**** Data records

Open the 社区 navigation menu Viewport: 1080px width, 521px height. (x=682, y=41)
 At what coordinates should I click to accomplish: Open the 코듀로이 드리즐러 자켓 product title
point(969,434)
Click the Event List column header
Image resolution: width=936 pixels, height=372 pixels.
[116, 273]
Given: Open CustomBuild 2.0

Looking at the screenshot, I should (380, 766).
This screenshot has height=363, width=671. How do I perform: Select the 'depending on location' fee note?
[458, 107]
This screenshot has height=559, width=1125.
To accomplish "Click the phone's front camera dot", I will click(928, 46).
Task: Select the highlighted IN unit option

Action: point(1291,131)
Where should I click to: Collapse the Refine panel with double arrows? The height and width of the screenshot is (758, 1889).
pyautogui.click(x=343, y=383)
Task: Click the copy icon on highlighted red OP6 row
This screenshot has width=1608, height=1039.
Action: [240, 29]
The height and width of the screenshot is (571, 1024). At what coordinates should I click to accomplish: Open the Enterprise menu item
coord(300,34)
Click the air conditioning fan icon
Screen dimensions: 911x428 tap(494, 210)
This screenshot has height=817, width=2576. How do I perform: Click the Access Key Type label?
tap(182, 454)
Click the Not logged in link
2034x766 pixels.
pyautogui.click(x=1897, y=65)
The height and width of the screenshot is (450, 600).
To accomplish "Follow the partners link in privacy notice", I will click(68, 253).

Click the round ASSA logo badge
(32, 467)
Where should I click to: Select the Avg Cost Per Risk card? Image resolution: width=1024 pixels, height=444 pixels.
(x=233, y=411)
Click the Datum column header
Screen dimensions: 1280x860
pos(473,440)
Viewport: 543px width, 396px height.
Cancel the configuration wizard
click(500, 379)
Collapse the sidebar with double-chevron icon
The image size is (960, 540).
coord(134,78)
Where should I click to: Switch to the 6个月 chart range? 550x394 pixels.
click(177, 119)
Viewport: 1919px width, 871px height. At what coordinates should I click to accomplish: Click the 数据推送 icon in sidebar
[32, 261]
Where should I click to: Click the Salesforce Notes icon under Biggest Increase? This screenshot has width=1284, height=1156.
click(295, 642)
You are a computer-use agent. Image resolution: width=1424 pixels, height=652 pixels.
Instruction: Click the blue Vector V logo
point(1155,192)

********

* [Task objective]
Once you have read the data, copy all of it out exactly.

* [Response box]
Open the 社区 navigation menu Viewport: 1080px width, 521px height. (x=682, y=41)
 At what coordinates should I click to accomplish: Open the 코듀로이 드리즐러 자켓 product title
point(969,434)
Click the Event List column header
Image resolution: width=936 pixels, height=372 pixels.
[116, 273]
Given: Open CustomBuild 2.0

Looking at the screenshot, I should (380, 766).
This screenshot has height=363, width=671. How do I perform: Select the 'depending on location' fee note?
[458, 107]
This screenshot has height=559, width=1125.
To accomplish "Click the phone's front camera dot", I will click(928, 46).
Task: Select the highlighted IN unit option

Action: point(1291,131)
Where should I click to: Collapse the Refine panel with double arrows? The height and width of the screenshot is (758, 1889).
pyautogui.click(x=343, y=383)
Task: Click the copy icon on highlighted red OP6 row
This screenshot has width=1608, height=1039.
Action: [240, 29]
The height and width of the screenshot is (571, 1024). At what coordinates should I click to accomplish: Open the Enterprise menu item
coord(300,34)
Click the air conditioning fan icon
Screen dimensions: 911x428 tap(494, 210)
This screenshot has height=817, width=2576. How do I perform: Click the Access Key Type label?
tap(182, 454)
Click the Not logged in link
2034x766 pixels.
pyautogui.click(x=1897, y=65)
The height and width of the screenshot is (450, 600).
To accomplish "Follow the partners link in privacy notice", I will click(68, 253).

Click the round ASSA logo badge
(32, 467)
Where should I click to: Select the Avg Cost Per Risk card? Image resolution: width=1024 pixels, height=444 pixels.
(x=233, y=411)
Click the Datum column header
Screen dimensions: 1280x860
pos(473,440)
Viewport: 543px width, 396px height.
Cancel the configuration wizard
click(500, 379)
Collapse the sidebar with double-chevron icon
The image size is (960, 540).
coord(134,78)
Where should I click to: Switch to the 6个月 chart range? 550x394 pixels.
click(177, 119)
Viewport: 1919px width, 871px height. At what coordinates should I click to accomplish: Click the 数据推送 icon in sidebar
[32, 261]
Where should I click to: Click the Salesforce Notes icon under Biggest Increase? This screenshot has width=1284, height=1156.
click(295, 642)
You are a computer-use agent. Image resolution: width=1424 pixels, height=652 pixels.
Instruction: Click the blue Vector V logo
point(1155,192)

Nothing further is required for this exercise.